Королева Сумилоам потакала прихотям своего старшего пасынка — наследного принца — не больше и не меньше, чем требовалось, чтобы унять его затуманенный разум.

Хозия был из тех ни на что не годных сыновей, мальчишек, способных лишь мечтать о талантах, каких у них никогда не будет, человеком, который в присутствии мужчин всегда будет оставаться ребенком. Изолированный от всех самим своим происхождением и положением, вечно пребывающий в плену фантазий, Хозия был просто неспособен постичь мрачную истину о своем месте в этом мире и той судьбе, что определила ему история. Его мачеха зашла слишком далеко, чтобы заставить его удалиться в сопровождении жирных евнухов, но он по-прежнему не обращал ни на что внимания.

— Старшенький моего мужа — тот еще идиот.

Эрьелк всегда вел себя весьма раскованно с женщинами, с которыми собирался спать, вне зависимости от их красоты или положения.

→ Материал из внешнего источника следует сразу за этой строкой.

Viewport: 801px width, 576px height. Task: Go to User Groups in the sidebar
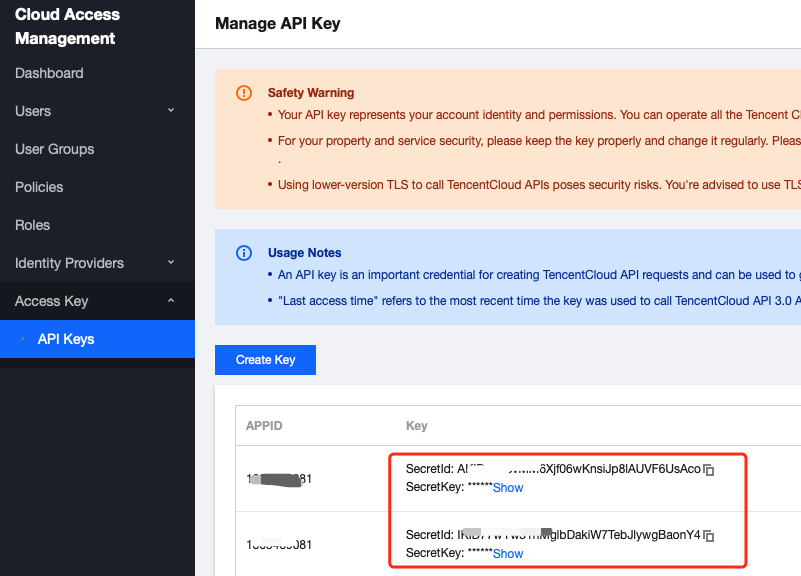point(54,149)
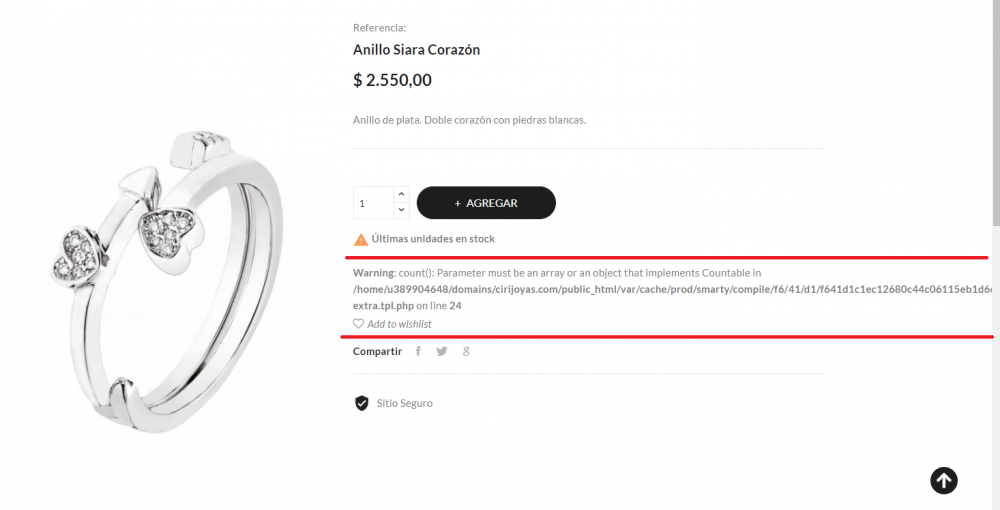Click the product description text
Image resolution: width=1000 pixels, height=510 pixels.
click(469, 120)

— Ты сильно рискуешь, так говоря о нем.

Она кинула быстрый взгляд на стоявшую рядом прислугу.

— Так он же не может нас услышать.

Холька фыркнул.

— Но другие-то могут. В таких черепушках, как у него, всегда многовато дырок, но тем легче вложить в них тлеющие угли.

— О чем ты, варвар?

— О том, что ты слишком обленилась, решив, что весь мир потакает твоим беспечным капризам. Но это лишь видимость.

— Ты назвал меня обленившейся? Свою королеву?

Он стоял с той суровой, величавой неподвижностью, которую всегда использовал, чтобы привести в замешательство людей из высших каст. Пусть они пытаются дергать за невидимые ниточки, играя в свой джнан. Подлинная сила всегда побеждает.

— Нет, — ответил он, — я назвал обленившейся Сумилоам…

— Кого?

— Сумилоам. Женщину, обладавшую достаточной хитростью, осторожностью и терпением, чтобы суметь занять то место, которое заняла. — Он склонился над ней и почувствовал дрожь, что пошла в ответ по ее телу. — Та женщина, готов поспорить, не оценила бы твое безрассудство.

Ее глаза оценивающе прищурились. Возможно, как и Хозия, она запала на него еще до его появления здесь. Возможно, она провела всю прошлую ночь в томлении, ожидая их встречи. Но если нет, то, вне всяких сомнений, теперь-то она точно запала на него. Сумилоам была актрисой. И убийцей. Но сейчас, одной лишь этой фразой, он раздел ее, сорвал одежду с мест куда более сокровенных, чем ее чудесная смуглая кожа.

— Так это правда, — сказала она с придыханием, — то, что про тебя говорят.

— А что про меня говорят?

Улыбка, исполненная девичьей застенчивости.

— Что ты ухаживаешь за женщинами столь же свирепо, как и сражаешься.

Он положил свою огромную, покрытую шрамами руку на золоченую спинку дивана, нависая над королевой.

— Правда в том, — сказал он, — что я лишь кажусь свирепым, но в действительности, так же как и ты, стремлюсь поддаться в этой гонке.